About 1,200 people are diagnosed with biliary tract cancer each year in the UK and 12,000 in the US. For the majority of patients, it is an incurable cancer and before 2010 there was no established standard of care; some patients had best supportive care, others single agent drugs (and on average they lived for 8 months). Therefore, there was an urgent need to find more effective treatments.
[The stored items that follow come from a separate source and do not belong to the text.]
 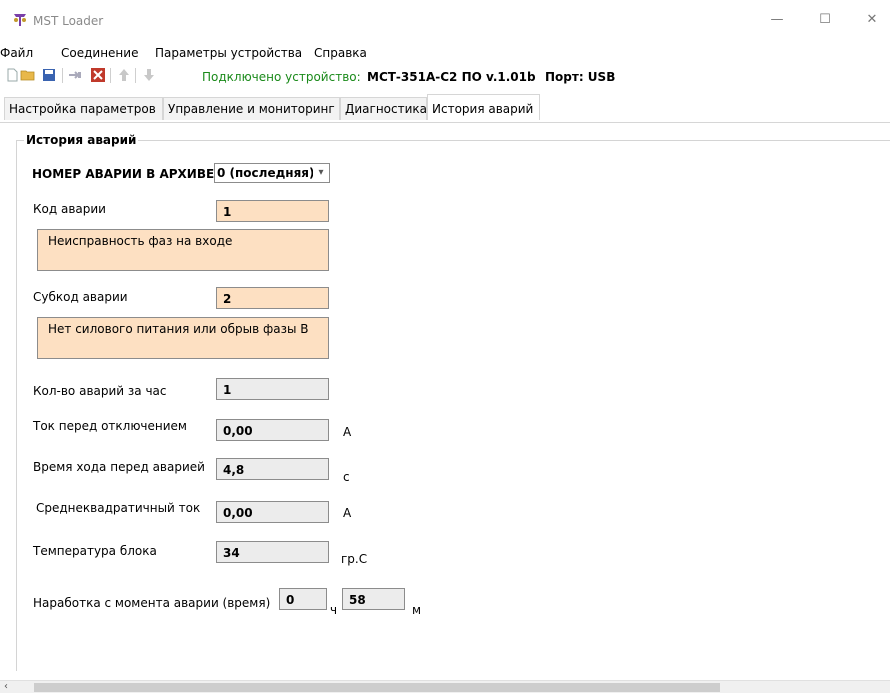 What do you see at coordinates (149, 75) in the screenshot?
I see `download-icon` at bounding box center [149, 75].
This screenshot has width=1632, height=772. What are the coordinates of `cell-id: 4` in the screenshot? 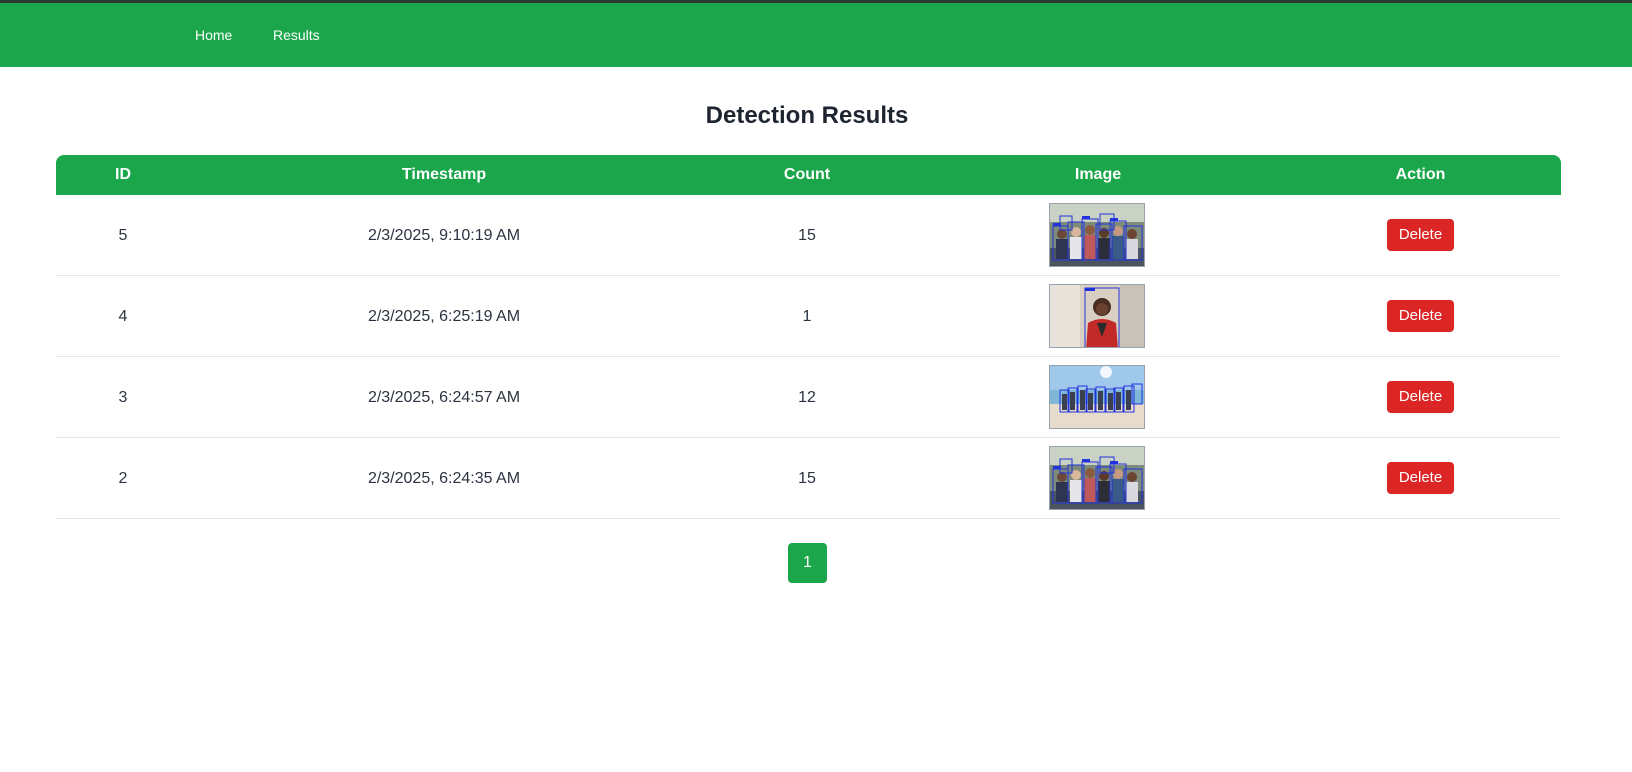 It's located at (123, 316).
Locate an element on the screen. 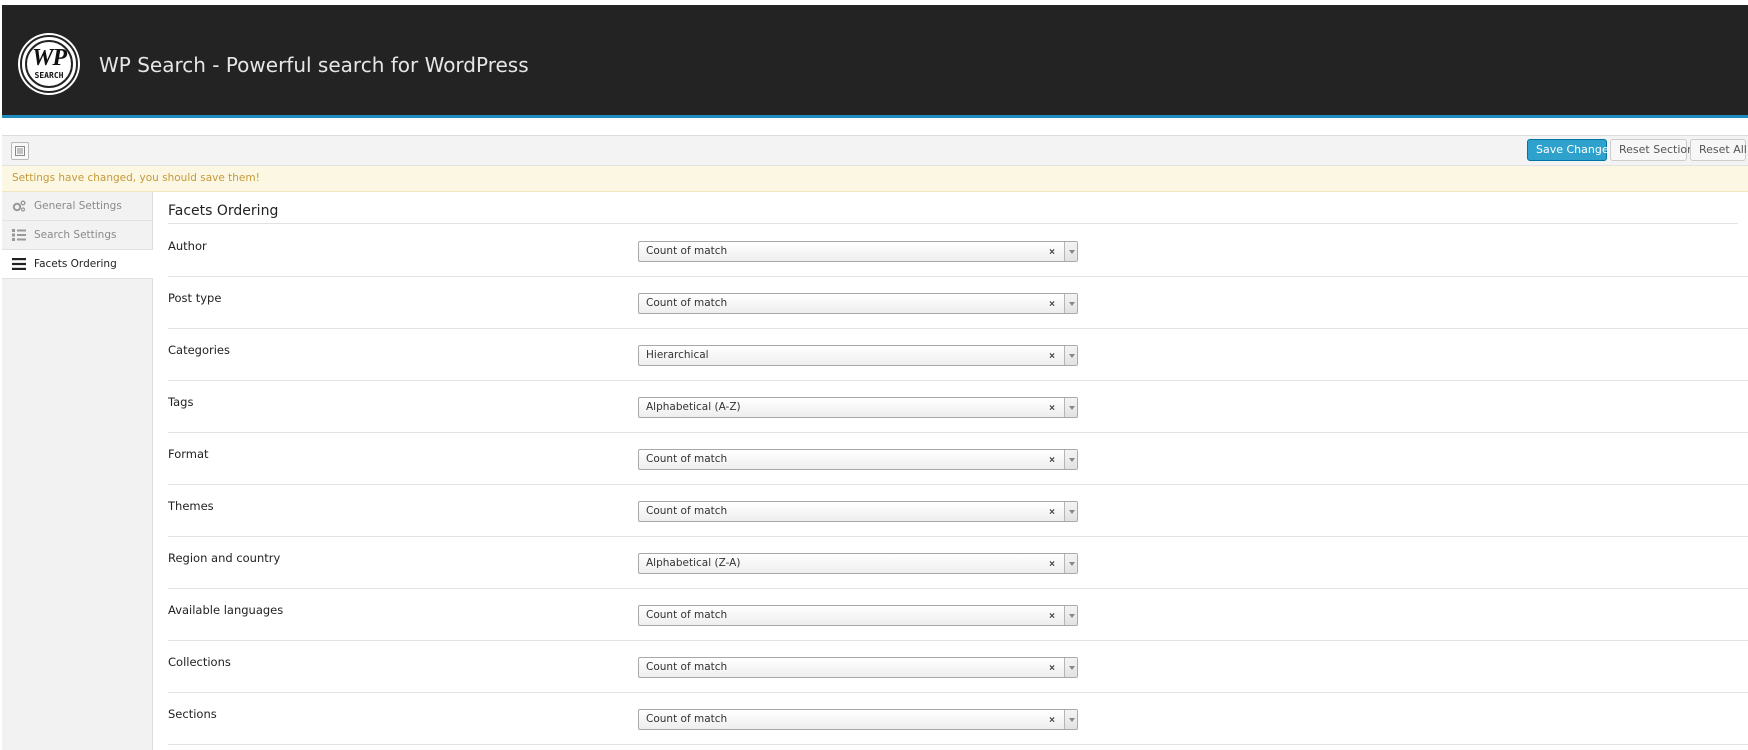  sidebar-item-facets-ordering: Facets Ordering is located at coordinates (78, 264).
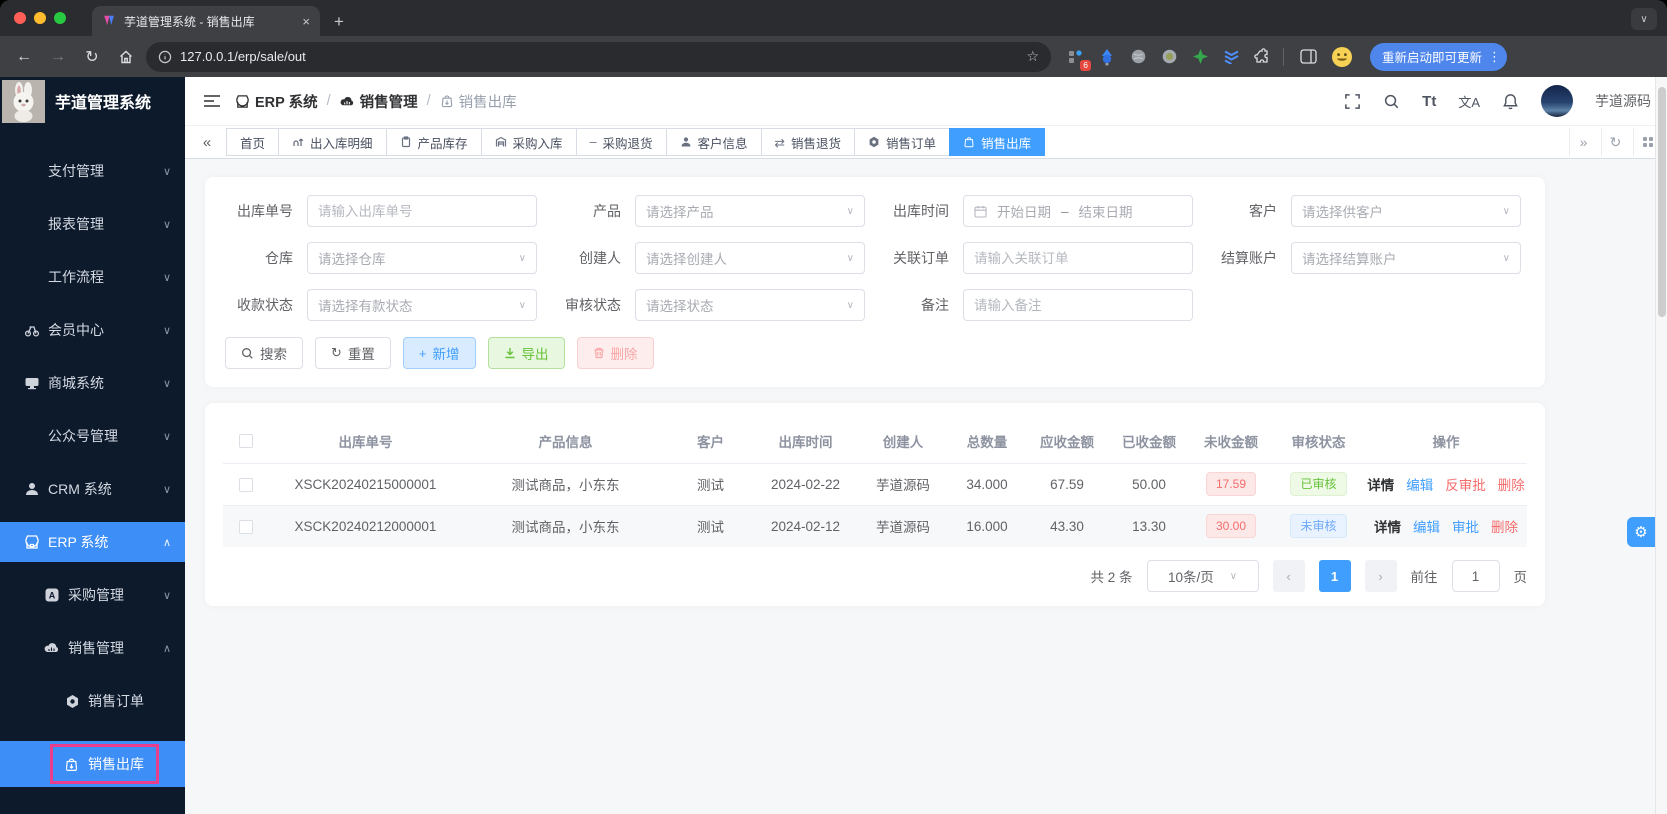 This screenshot has height=814, width=1667. Describe the element at coordinates (339, 24) in the screenshot. I see `new-tab-button: +` at that location.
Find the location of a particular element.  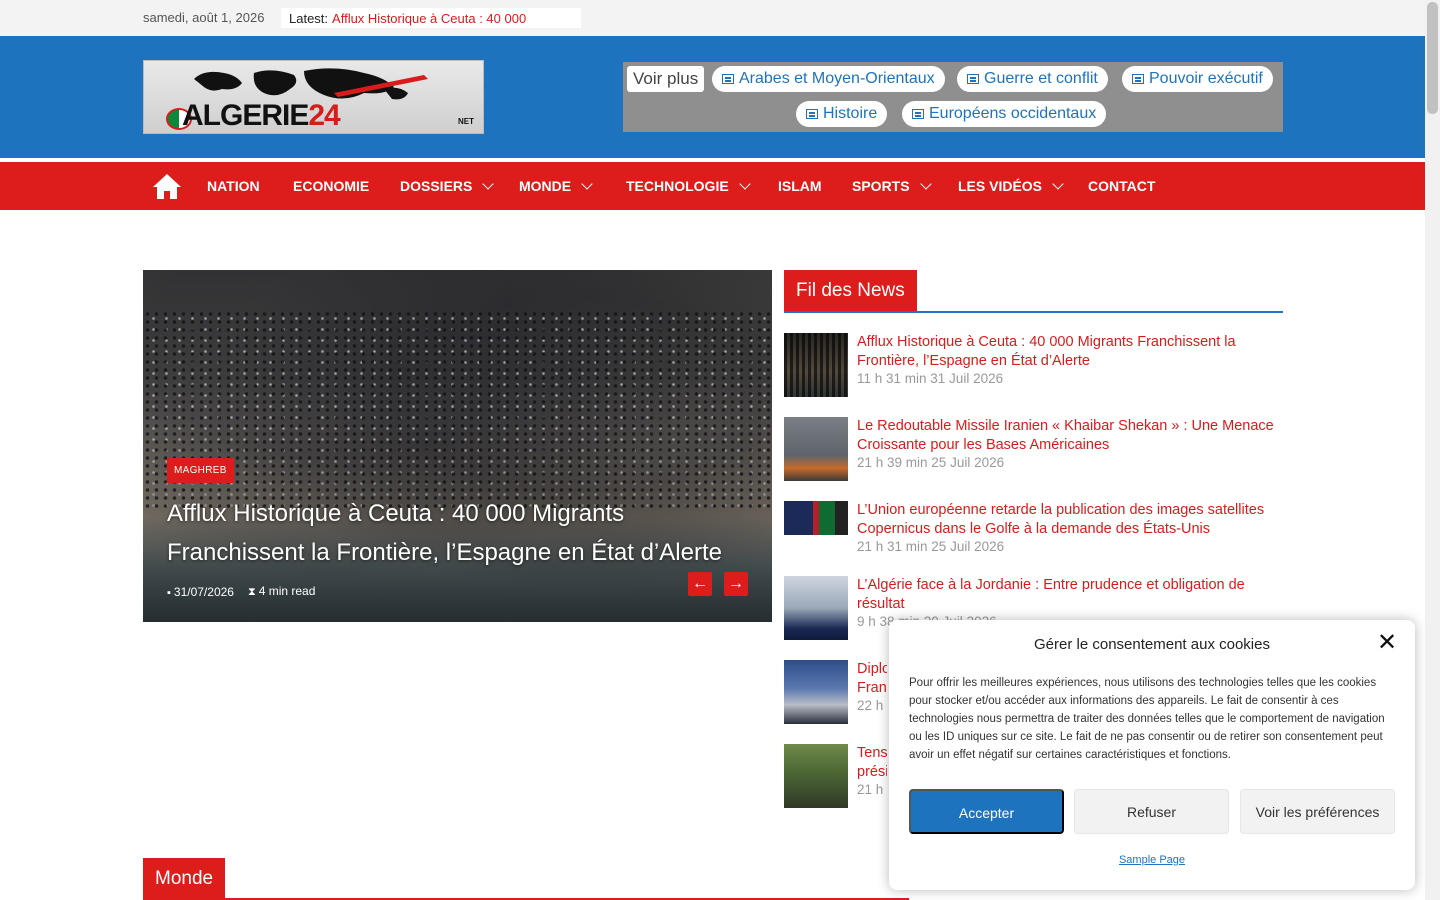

This is a major positive step forwards in treating a difficult type of cancer, for which many patients have poor survival. Research is now building upon this effective drug combination, by adding other drugs that can further improve outcomes. - Professor Allan Hackshaw This is a major positive step forwards in treating a difficult type of cancer, for which many patients have poor survival. Research is now building upon this effective drug combination, by adding other drugs that can further improve outcomes. - Professor Allan Hackshaw
A Phase II study (the UK ABC01 trial) conducted jointly by UCL and the Christie Hospital in Manchester compared the combination of two chemotherapy drugs (gemcitabine and cisplatin) with gemcitabine alone and showed very promising results for the combination. As a result, a large phase III trial was funded by Cancer Research UK.
The ABC02 trial began in 2002 (with Dr John Bridgewater, UCL Cancer Institute, as chief investigator), and was one of the first large-scale national studies in biliary tract cancer in the UK. It showed that the combination of gemcitabine and cisplatin significantly improves survival, with an extra 3.5 months of life on average. It also showed that more patients were alive at two years if they had both drugs than gemcitabine alone. The side effects were similar to the single drug, and the treatment was shown to be cost effective.
As a result of this trial, international guidelines on treating biliary tract cancer were updated in 2011 to recommend the combination therapy, and this has now become the standard therapy. Several hundred patients have already benefited from the new treatment over the last three years.